TNB Night Owl – Scientist Discover Lightning Strikes Carve Signature Inside the Bones

Lightning over Oradea Romania. Photo by Mircea Madau.

At least 4,500 people are killed by lightning strikes each year. Although data on death by natural electrocution is hard to find, the evidence of this kind of death is not easy to obtain.

This is what we know happens to the body with a lightning strike. It causes burns, damage, and trauma to the skin and organs. However, a knew study suggests that when all the tissue has decomposed, and you are left with just the skeleton, you will find deep carvings to the bone.

Anthropologist Nicholas Bacci from Wits University in South Africa says “Our work is the first research that identifies unique markers of lightning damage deep within the human skeleton and allows us to recognize lightning when only dry bone survives.”

Bacci and fellow researchers identified in previous experiments unique markings. In Pig bones subjected to high impulse currents Bacci noted “extensive micro-fracturing and fragmentation of the bone matrix.”

In that study, a wild giraffe that was killed by a lightning strike presented the same kind of micro-fracturing was seen in it’s bones. Although it still remained unclear whether human skeletons would present the same gruesome signature. That’s where the human cadavers come in. With the help from cadavers donated to science, we have the answer. Scientists observed similar patterns of micro-fracturing in human bones subjected to the same currents.

“The lightning damage take the form of cracks which radiate out from the center of bone cells, or which jump irregularly between clusters of cells,” says forensic anthropologist Patrick Randolph-Quinney from Northumbria University in the UK. “The pattern of trauma is identical even through the micro-structure of human bone is different from the animal bone.”

The team explains in their paper, “While the patterns are the same, their intensity depends on the source, and the wild giraffe killed by actual lightning showed ‘a markedly higher occurrence of micro-fracturing and more irregular micro-fractures overall’ that the human bones.

Bone density, which decreases with age makes you more susceptible to greater amounts of lightning induced fracturing.
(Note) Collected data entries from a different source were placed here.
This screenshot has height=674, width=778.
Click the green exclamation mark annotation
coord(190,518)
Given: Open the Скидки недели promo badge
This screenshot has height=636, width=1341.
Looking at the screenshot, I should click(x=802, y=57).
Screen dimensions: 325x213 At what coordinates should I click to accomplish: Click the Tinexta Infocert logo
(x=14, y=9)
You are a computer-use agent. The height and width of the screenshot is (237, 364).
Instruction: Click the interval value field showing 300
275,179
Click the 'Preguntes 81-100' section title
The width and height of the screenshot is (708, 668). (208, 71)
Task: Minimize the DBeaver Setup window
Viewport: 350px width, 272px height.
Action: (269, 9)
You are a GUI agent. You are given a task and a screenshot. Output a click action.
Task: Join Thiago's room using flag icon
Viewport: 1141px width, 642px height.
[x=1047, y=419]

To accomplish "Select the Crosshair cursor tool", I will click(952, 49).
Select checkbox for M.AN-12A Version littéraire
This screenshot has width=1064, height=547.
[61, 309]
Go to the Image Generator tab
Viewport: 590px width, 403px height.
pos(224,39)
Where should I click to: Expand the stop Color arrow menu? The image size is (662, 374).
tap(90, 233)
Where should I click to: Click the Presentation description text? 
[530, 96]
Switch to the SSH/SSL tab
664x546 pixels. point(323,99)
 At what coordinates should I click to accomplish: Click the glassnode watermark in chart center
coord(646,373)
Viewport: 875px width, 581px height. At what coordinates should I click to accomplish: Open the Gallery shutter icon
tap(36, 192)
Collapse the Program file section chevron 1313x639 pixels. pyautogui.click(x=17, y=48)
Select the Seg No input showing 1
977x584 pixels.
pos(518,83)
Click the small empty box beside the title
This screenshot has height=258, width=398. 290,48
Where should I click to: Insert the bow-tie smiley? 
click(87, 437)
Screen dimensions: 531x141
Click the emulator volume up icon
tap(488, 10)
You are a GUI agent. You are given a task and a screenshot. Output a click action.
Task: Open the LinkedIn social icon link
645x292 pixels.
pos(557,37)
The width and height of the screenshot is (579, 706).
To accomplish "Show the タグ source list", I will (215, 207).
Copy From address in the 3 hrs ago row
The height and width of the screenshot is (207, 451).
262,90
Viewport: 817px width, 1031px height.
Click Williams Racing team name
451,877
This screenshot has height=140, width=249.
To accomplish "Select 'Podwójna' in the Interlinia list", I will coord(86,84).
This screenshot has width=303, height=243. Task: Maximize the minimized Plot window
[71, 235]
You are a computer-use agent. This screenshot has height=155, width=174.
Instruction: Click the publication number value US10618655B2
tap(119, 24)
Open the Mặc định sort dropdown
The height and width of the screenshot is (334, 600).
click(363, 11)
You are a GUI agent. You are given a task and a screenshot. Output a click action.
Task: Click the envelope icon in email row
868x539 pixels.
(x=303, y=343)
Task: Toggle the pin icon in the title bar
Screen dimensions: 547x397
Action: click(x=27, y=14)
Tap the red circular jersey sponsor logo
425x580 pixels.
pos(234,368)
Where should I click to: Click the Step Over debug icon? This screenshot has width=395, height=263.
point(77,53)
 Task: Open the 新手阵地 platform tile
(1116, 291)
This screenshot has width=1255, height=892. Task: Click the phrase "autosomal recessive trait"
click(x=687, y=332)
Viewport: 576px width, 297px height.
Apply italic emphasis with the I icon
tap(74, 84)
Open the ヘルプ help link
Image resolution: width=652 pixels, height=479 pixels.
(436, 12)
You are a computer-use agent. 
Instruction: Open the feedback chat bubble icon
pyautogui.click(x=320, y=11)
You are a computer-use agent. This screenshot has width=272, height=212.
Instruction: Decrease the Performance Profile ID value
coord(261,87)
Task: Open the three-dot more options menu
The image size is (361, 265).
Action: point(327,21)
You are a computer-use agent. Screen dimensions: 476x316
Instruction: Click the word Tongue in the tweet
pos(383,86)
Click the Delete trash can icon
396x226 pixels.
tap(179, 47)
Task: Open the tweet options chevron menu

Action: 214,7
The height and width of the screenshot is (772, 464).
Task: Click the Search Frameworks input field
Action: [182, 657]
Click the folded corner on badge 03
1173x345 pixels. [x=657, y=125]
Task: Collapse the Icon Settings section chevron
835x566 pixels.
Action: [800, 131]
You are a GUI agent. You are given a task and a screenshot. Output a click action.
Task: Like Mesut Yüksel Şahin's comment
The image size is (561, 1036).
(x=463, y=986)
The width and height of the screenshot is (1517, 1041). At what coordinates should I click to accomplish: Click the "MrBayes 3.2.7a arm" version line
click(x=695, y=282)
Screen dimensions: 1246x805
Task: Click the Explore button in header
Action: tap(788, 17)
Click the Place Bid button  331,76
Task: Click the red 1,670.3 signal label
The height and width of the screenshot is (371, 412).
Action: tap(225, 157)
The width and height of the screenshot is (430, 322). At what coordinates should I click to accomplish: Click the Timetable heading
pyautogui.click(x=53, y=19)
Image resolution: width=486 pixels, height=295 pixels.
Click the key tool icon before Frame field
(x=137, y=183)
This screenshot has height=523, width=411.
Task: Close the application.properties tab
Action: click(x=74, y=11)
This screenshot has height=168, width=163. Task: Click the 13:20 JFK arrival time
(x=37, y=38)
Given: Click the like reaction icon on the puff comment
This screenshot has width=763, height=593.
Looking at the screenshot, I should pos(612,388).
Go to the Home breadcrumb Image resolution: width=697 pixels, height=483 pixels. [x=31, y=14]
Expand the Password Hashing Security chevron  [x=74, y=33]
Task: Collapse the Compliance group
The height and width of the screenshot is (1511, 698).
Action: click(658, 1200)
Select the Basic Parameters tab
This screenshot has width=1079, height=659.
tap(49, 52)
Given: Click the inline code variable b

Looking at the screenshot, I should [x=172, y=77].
For forensic pathologists this discovery could be a smoking gun, indicating the probable cause of death in mysterious fatalities where other evidence may be destroyed.

For us common folk, the best thing to do is to stay inside during lightning storms. Definitely do not fly a kite with a key attached, like some people did…

QOTN: Are you a thrill seeker during storms, or do you take shelter like us smart people??